Under pressure from Pinellas County Sheriff Bob Gualtieri, the transit authority imposed a fare on the previously free route at the beginning of October, sooner than it had planned. Ridership has dropped, Miller said, but Gualtieri “hasn’t been calling me every morning.”
Chaney’s proposal touches on both free fares and bus-only lanes, another SunRunner feature that’s stirred some discontent in her district. During a meeting of the transit authority’s legislative committee Wednesday, David Allbritton, a Clearwater City Council member who sits on the transit authority board, said he believed the proposed bill stemmed from the vitriol against the SunRunner in St. Pete Beach.
“We do a great job, and we don’t need this,” he said. “To me, it’s payback.”
Chaney denied that her bill was a response to the SunRunner controversy, though she said it may have amplified consternation about the agency’s spending.
During Wednesday’s meeting, board members said they were baffled or put off by the proposed bill. Several said they’d be open to legislators looking for ways to update the special act, which has not been changed in more than two decades, but they didn’t see the need for such drastic change.
Gina Driscoll, a St. Petersburg City Council member who is chairperson of the transit authority board, noted that an investigation ordered by the legislature into troubles at the Hillsborough Area Regional Transit Authority hasn’t been finished. Why not wait for takeaways from that report before proposing changes to the more stable Pinellas agency, she asked.

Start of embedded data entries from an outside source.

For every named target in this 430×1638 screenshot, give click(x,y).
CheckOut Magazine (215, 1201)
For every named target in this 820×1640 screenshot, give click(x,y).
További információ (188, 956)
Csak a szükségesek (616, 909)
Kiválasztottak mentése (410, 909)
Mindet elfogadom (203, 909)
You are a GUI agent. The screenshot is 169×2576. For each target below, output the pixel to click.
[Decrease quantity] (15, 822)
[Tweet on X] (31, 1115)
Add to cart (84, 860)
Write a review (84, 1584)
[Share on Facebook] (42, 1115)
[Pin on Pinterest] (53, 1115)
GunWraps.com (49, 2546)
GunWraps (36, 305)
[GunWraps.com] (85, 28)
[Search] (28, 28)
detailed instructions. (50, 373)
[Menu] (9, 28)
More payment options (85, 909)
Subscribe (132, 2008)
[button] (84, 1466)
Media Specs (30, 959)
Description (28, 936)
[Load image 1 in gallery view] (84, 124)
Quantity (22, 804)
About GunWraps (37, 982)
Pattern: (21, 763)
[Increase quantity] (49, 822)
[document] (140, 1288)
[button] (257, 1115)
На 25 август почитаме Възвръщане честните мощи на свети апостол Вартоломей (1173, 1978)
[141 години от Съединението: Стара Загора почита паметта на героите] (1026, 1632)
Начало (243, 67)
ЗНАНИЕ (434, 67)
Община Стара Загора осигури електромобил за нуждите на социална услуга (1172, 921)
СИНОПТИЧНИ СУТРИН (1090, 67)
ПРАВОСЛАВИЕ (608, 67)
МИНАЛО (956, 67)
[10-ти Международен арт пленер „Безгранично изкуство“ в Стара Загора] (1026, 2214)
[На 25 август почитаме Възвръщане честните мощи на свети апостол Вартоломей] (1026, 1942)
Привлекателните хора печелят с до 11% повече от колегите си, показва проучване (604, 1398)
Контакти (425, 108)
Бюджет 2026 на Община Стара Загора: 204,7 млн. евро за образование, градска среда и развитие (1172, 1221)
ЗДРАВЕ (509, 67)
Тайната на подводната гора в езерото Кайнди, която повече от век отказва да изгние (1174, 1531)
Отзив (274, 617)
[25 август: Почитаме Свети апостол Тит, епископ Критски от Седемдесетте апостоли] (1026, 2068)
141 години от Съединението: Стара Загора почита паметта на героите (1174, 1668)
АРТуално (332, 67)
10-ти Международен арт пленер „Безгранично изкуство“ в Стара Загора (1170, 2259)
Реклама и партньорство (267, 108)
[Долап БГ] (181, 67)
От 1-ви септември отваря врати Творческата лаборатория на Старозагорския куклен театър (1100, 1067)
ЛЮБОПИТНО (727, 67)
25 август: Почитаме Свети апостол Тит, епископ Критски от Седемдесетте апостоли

“I think waiting on another example and looking at recommendations from a nearby authority could be helpful,” she said. “I would love to learn more about what’s been identified that’s broken. At first glance, this (proposed bill) appears to be a solution in search of a problem.”
Because Chaney’s proposal is for a local bill, it needs the approval of Pinellas’ other state lawmakers before it can be filed. The legislative delegation — made up of six Republicans and three Democrats — will vote on those bills at its next meeting on Nov. 29. Oldsmar Mayor Dan Saracki on Wednesday urged his fellow board members to put pressure on other lawmakers before then, in an effort to kill the bill before it has a chance to live.
“Given the performance that PSTA has demonstrated, the recent award — you don’t get that stuff by being bad at what you do,” Driscoll said. “If anything, I think they should be looking at how we do things.”